#### TASK INPUT ####
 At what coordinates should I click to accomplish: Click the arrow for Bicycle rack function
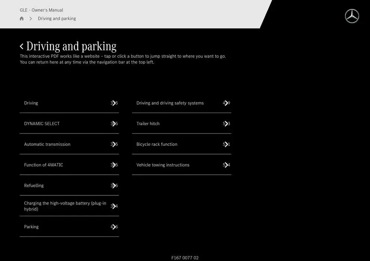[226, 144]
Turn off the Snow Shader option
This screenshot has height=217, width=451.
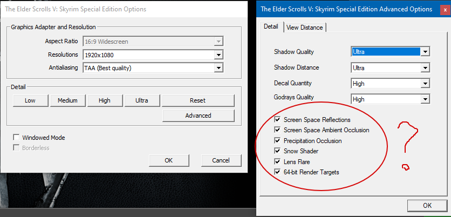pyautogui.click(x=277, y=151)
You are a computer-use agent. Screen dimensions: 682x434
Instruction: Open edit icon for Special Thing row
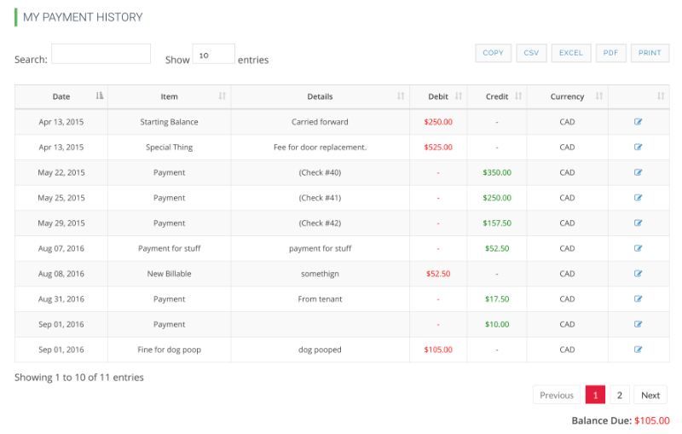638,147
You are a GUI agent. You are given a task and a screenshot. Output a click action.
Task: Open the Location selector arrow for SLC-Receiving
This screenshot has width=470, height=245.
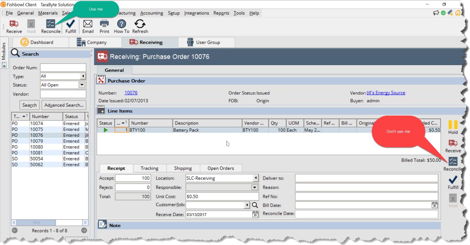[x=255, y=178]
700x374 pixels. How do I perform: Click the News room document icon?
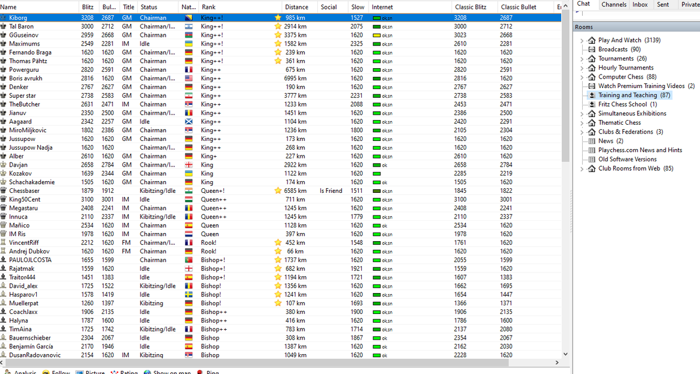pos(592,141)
####
**ACTIVITY:** Please give the data again unaltered, leaving out any images.

**EXERCISE RESULT:**
 At what coordinates should I click to accomplish: Click the arrow for Bicycle rack function
[226, 144]
Turn off the Snow Shader option
This screenshot has height=217, width=451.
pyautogui.click(x=277, y=151)
You are a computer-use agent. Screen dimensions: 682x434
Instruction: Open edit icon for Special Thing row
638,147
You are a GUI agent. You are given a task and a screenshot. Output a click action.
Task: Open the Location selector arrow for SLC-Receiving
This screenshot has width=470, height=245.
[x=255, y=178]
700x374 pixels. How do I perform: Click the News room document icon?
pos(592,141)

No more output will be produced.